- _Prompt_:
Write the lines below out exactly, dropping each picture.

- _Extracted entries_:
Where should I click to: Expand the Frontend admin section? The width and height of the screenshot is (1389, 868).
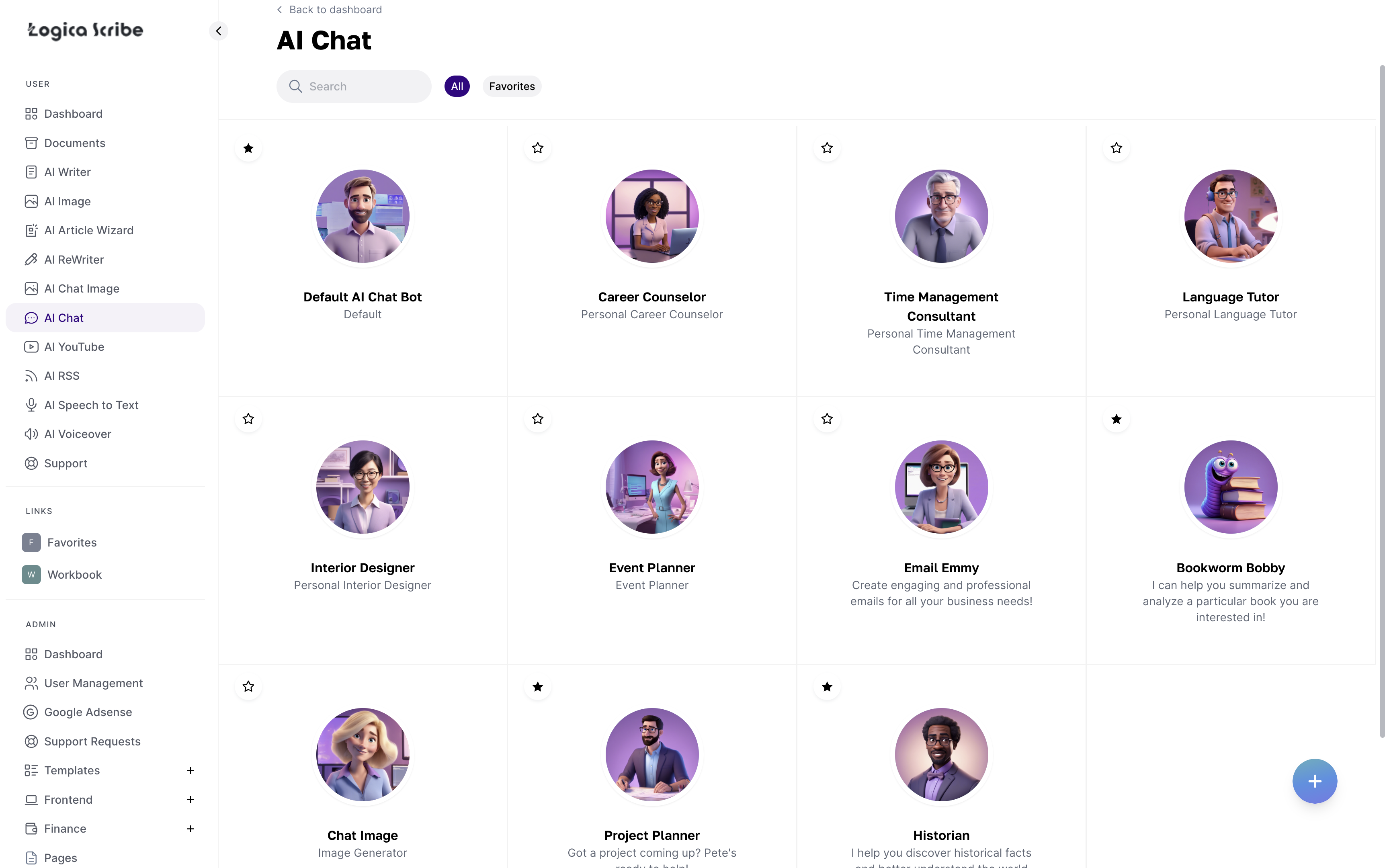coord(191,800)
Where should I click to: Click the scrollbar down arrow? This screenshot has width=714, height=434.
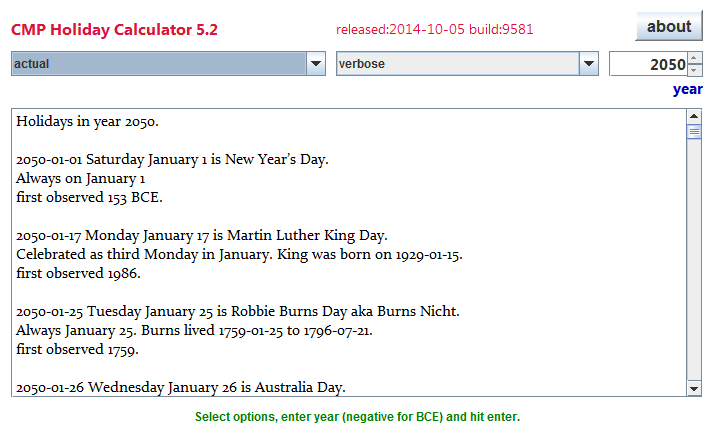tap(694, 389)
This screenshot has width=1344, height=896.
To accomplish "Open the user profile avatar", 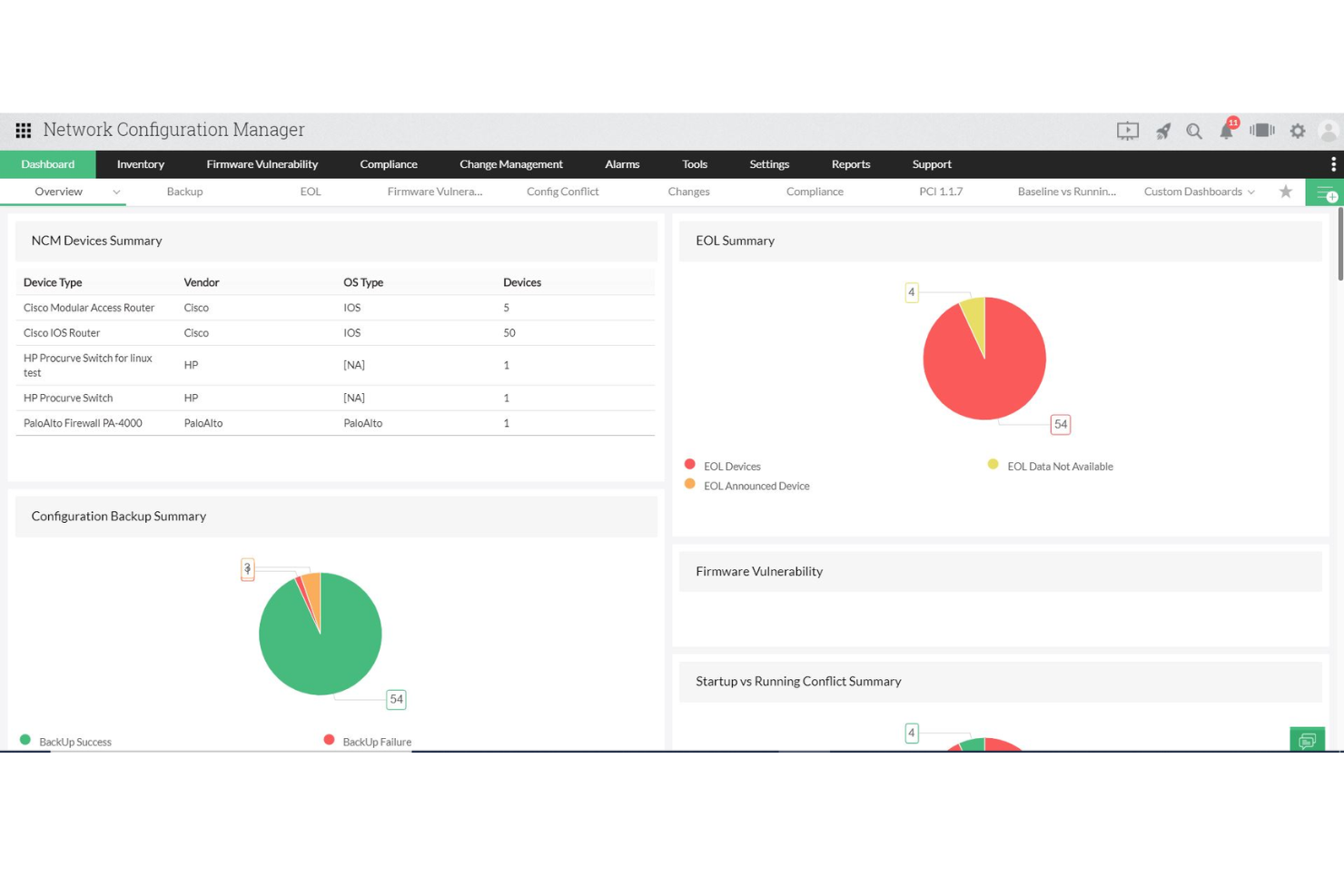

- _Written response_:
Where should I click to: Expand the Frontend admin section? The width and height of the screenshot is (1389, 868).
coord(191,800)
Where should I click to: Click the scrollbar down arrow? This screenshot has width=714, height=434.
tap(694, 389)
This screenshot has width=1344, height=896.
To accomplish "Open the user profile avatar", 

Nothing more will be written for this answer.